The Civil War began 150 years ago this past April but this collection brings the conflict and its Southern perspective up close, breathing musical life into daguerreotype photographs of Stonewall Jackson, his associates and his times. One can almost hear the Confederate South in every note.
For instance, the melody created for “Exile,” a poem by Jackson’s sister-in-law and featured here as a perfect combination of melody and lyric, sounds like it came straight out of the 19th century. The fiddle part running throughout the entire track of “Hardtack’s All We Eat,” a humorous song about the hardships of Confederate camp life, brings to mind the sounds of an Appalachian fiddle contest.
The Williams’ are not only stunning tunesmiths and performers but their lyrics are often extremely clever. In the above-mentioned “Hardtack,” a repeated line is “Hardtack’s all we eat/Captain won’t you bring some files to sharpen up our teeth.” The song “Here Comes Jeb,” manages to encompass the character of one man – flamboyant Confederate general Jeb Stuart – in this single repeated line: “Here comes Jeb, here comes the show.”

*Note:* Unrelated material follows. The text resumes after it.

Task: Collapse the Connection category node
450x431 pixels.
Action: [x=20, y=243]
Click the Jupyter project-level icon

The simple lyrics to the extremely moving “The War’s Gone Bad on Me” are barely accompanied but they don’t need to be; alone, they starkly and powerfully illustrate the soul of a man deathly tired of war and devoid of hope because he has finally deserted.

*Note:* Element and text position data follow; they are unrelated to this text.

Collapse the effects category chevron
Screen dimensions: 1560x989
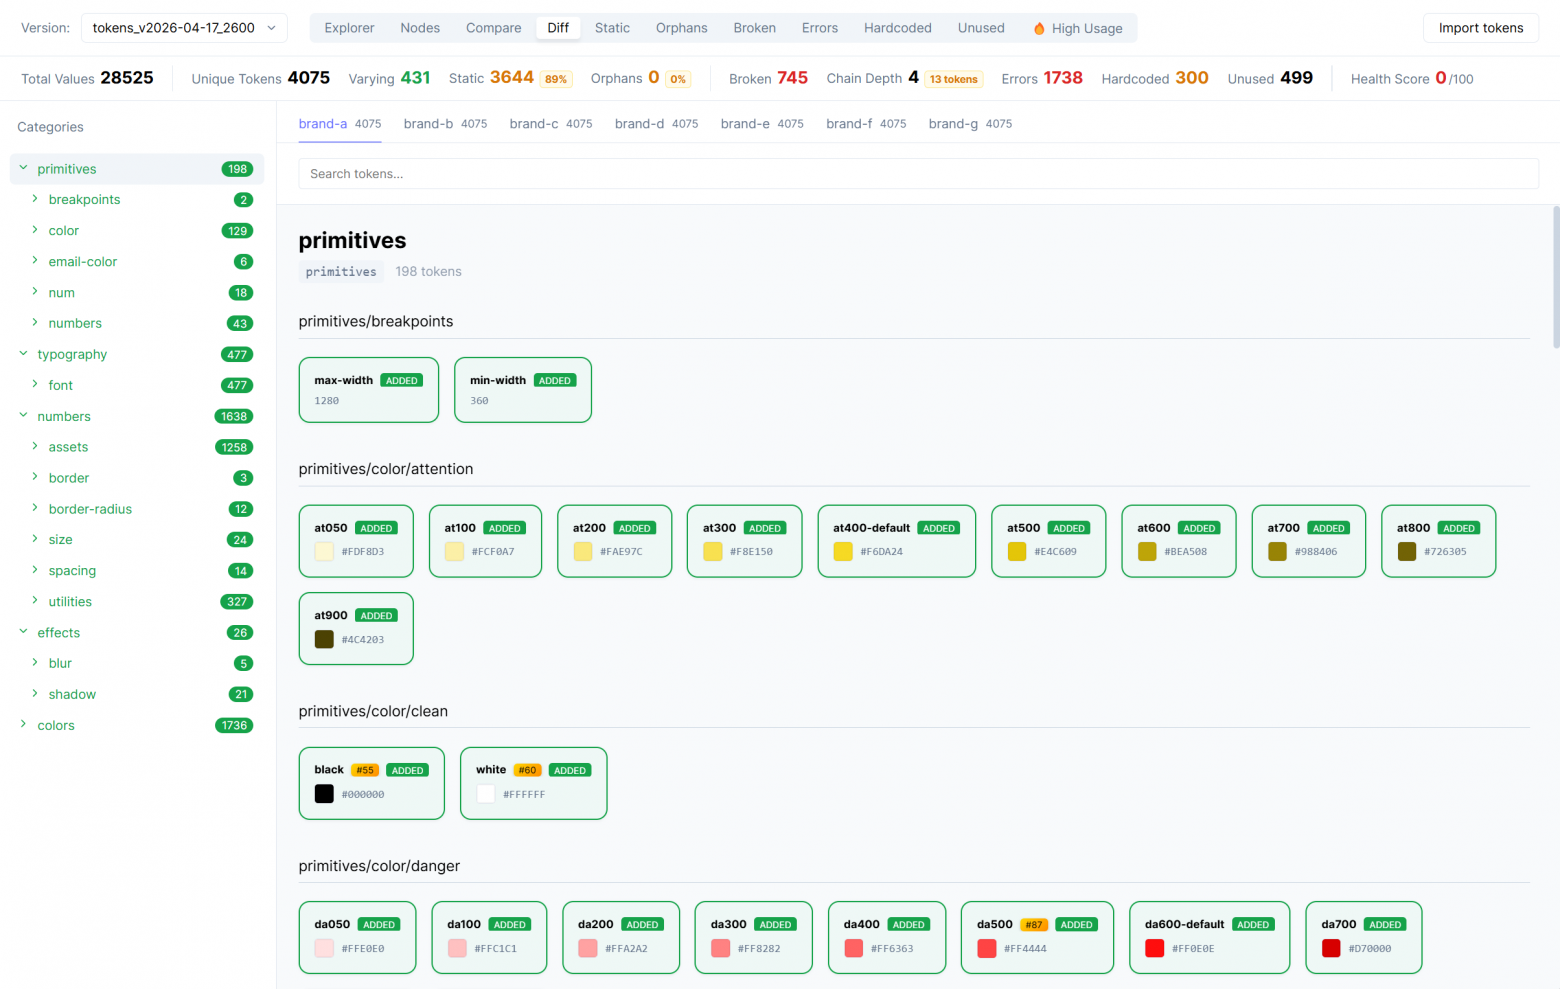pos(23,632)
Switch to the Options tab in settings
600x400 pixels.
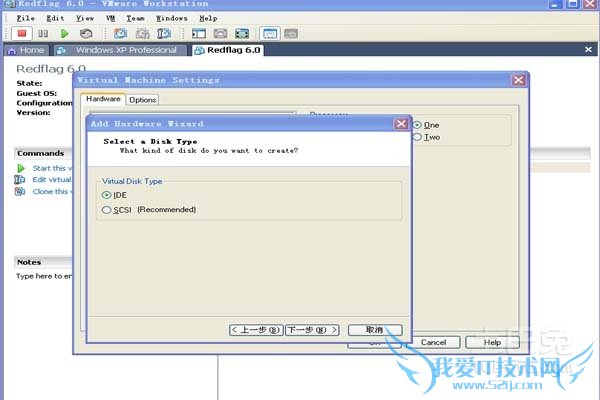(142, 99)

The Williams’ didn’t write the lyrics to the cacophonous “Battling Anthems,” which sets inflammatory slogans of the times to “Battle Hymn of the Republic” and “Dixie” respectively, but this song is an extremely effective illustration of the burgeoning regional hatred that ruled out any peaceful settlement of the country’s issues.
There are a few tracks that I didn’t particularly like, such as “Burying Day” (in my opinion a failed attempt of white musicians to sound black) and “Proud Valley Boys” and “Seven Day Freak-Out,” both of which I found somewhat dull, but these are minor blips in an otherwise brilliant collection of songs. Taken as a whole, “Stonewall Country” is a winning and successful attempt to illustrate the life and times of Stonewall Jackson through music.